- Task data

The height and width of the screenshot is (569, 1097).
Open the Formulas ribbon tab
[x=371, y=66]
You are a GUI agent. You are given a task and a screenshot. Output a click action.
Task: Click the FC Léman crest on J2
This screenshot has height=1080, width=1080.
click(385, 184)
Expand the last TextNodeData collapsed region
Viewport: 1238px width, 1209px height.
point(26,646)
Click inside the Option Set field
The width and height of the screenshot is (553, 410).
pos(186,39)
...
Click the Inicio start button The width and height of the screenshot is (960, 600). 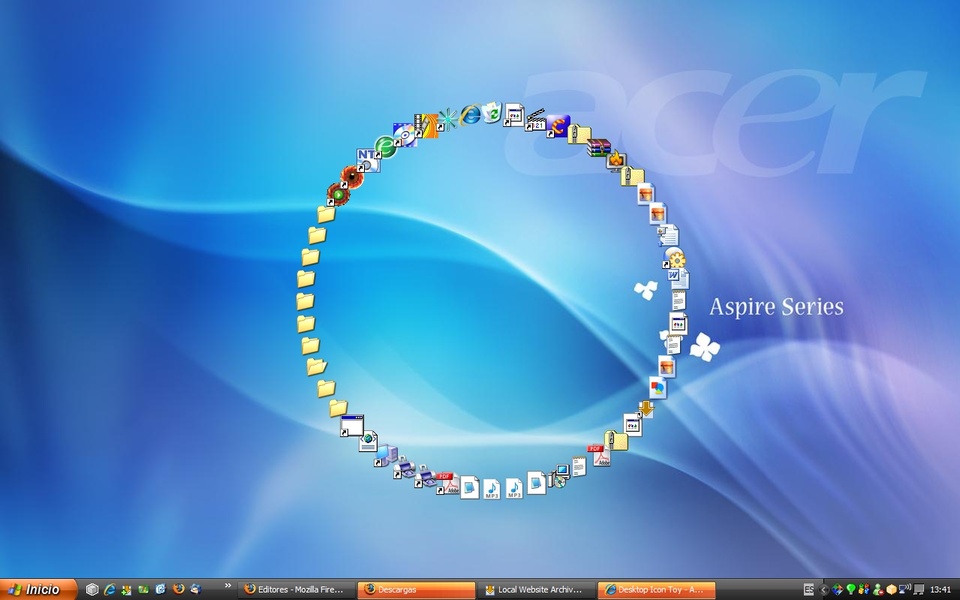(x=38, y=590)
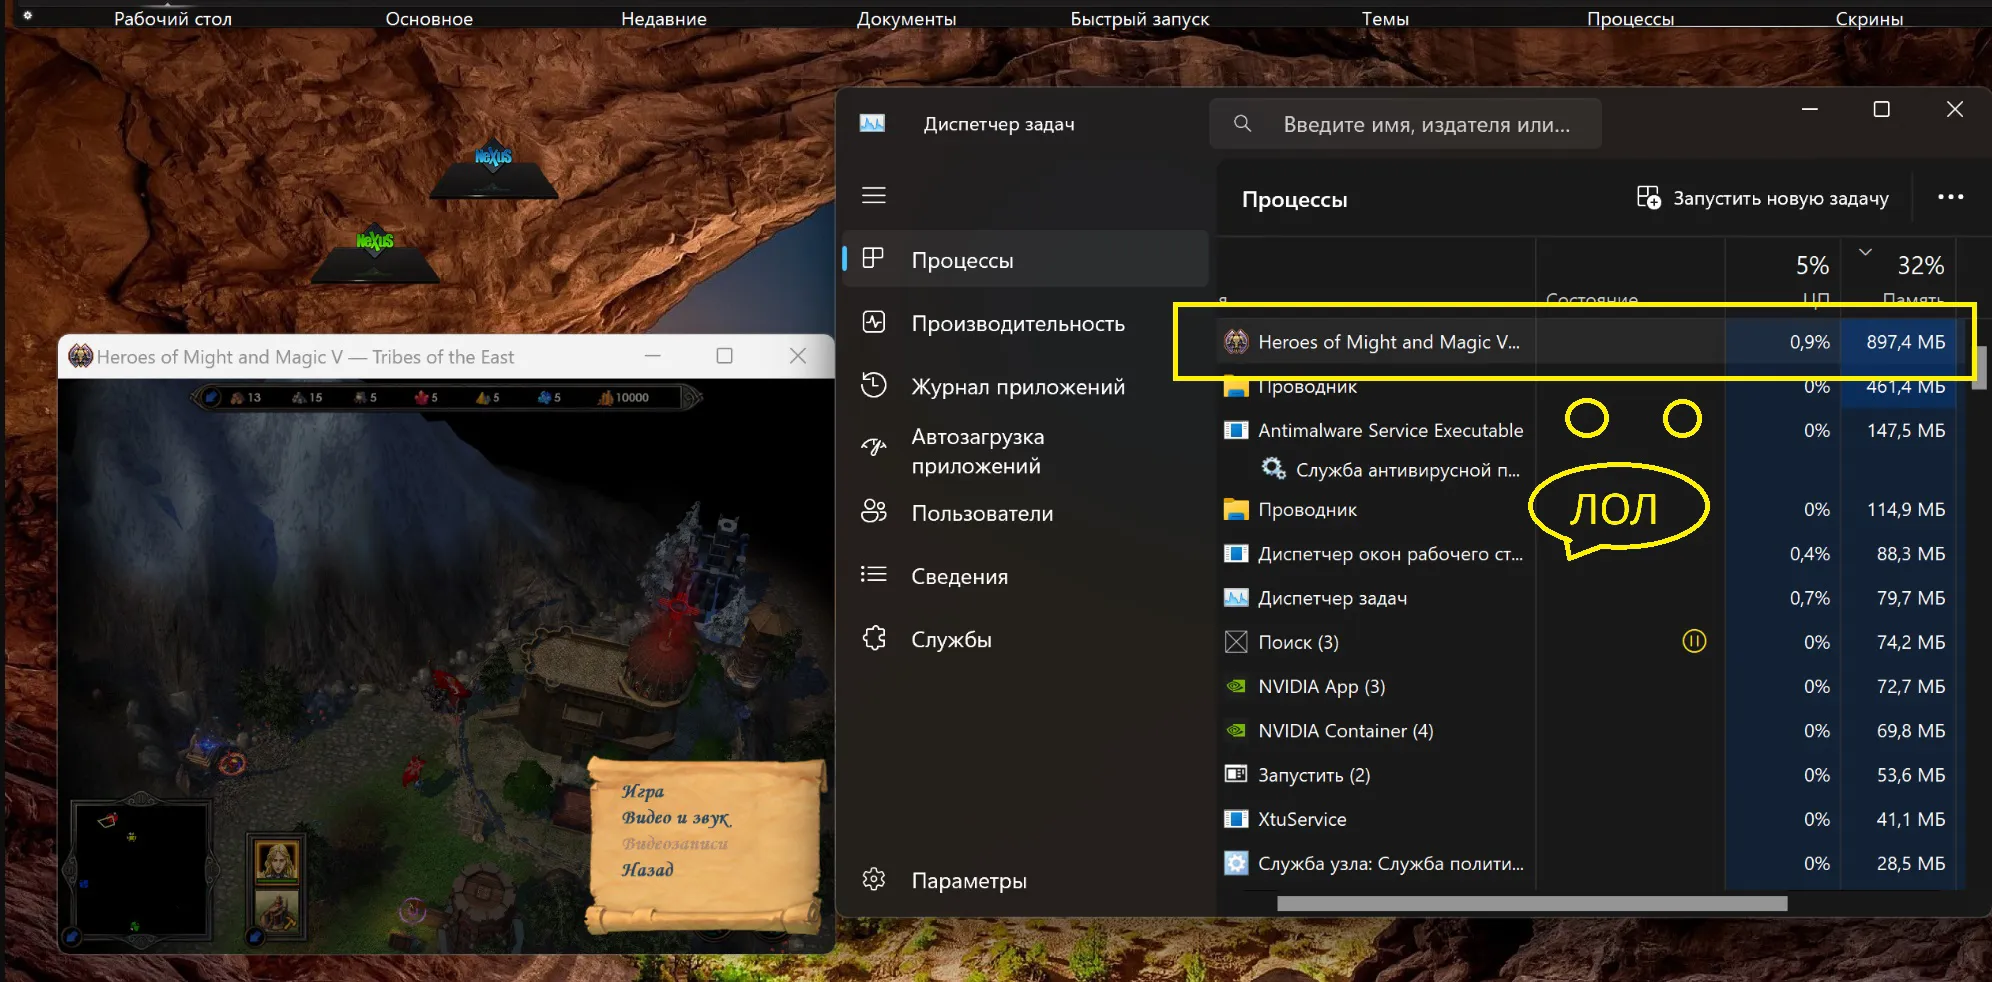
...
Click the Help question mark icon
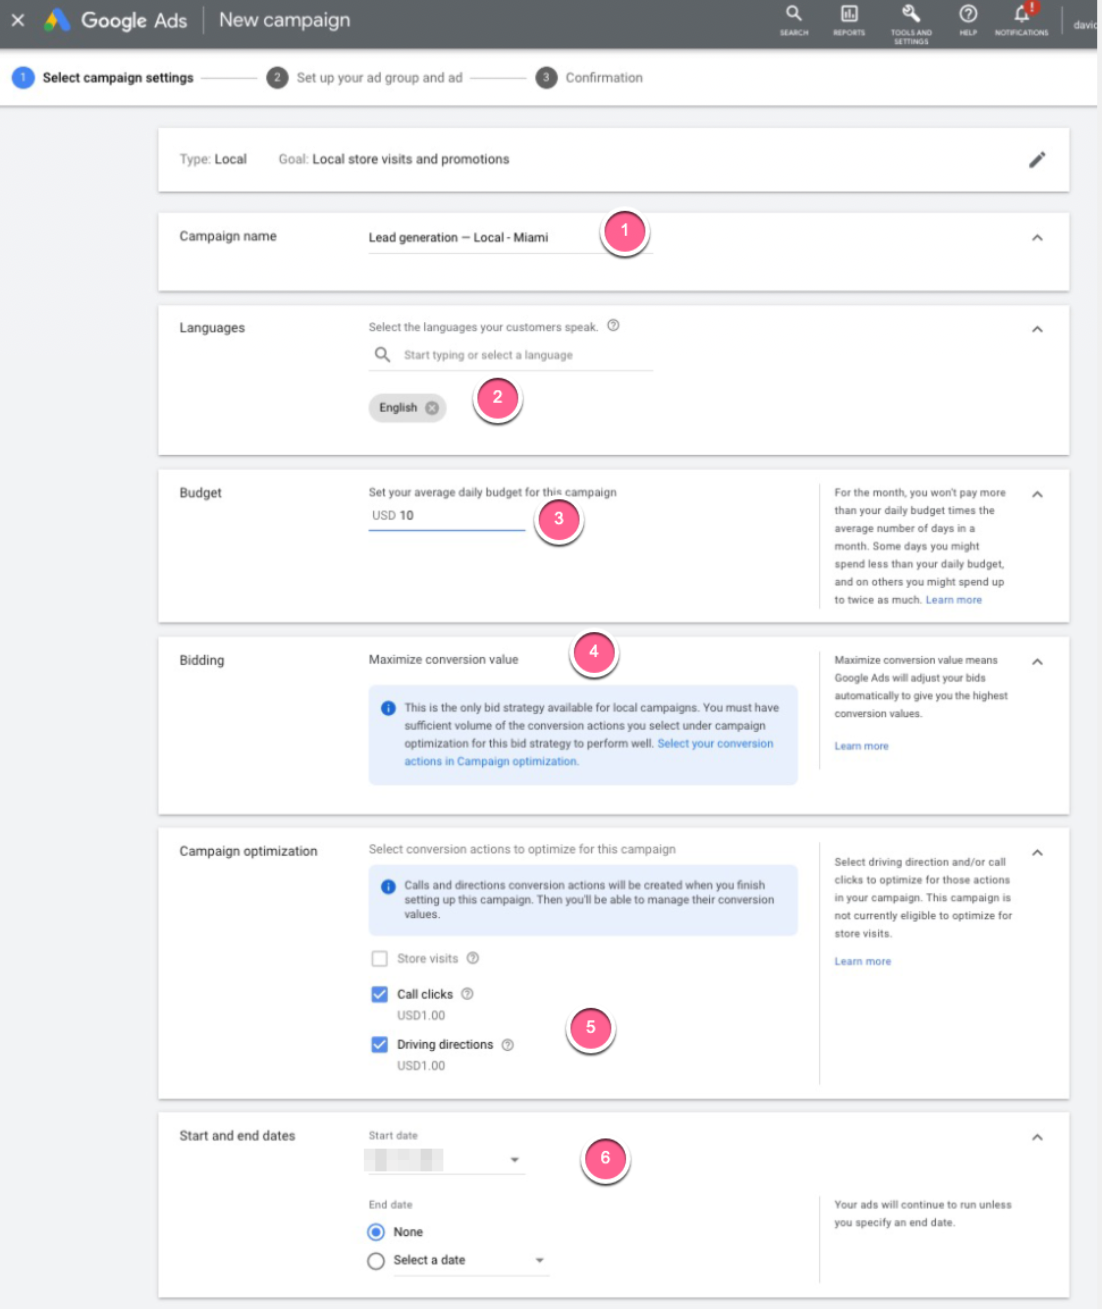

- Activity
Please copy the lines above from the line with "Open the Formulas ribbon tab" up to and including the line with "Click inside the Option Set field", exactly as written and with nothing else.

- Response
Open the Formulas ribbon tab
[x=371, y=66]
You are a GUI agent. You are given a task and a screenshot. Output a click action.
Task: Click the FC Léman crest on J2
This screenshot has height=1080, width=1080.
click(385, 184)
Expand the last TextNodeData collapsed region
Viewport: 1238px width, 1209px height.
point(26,646)
Click inside the Option Set field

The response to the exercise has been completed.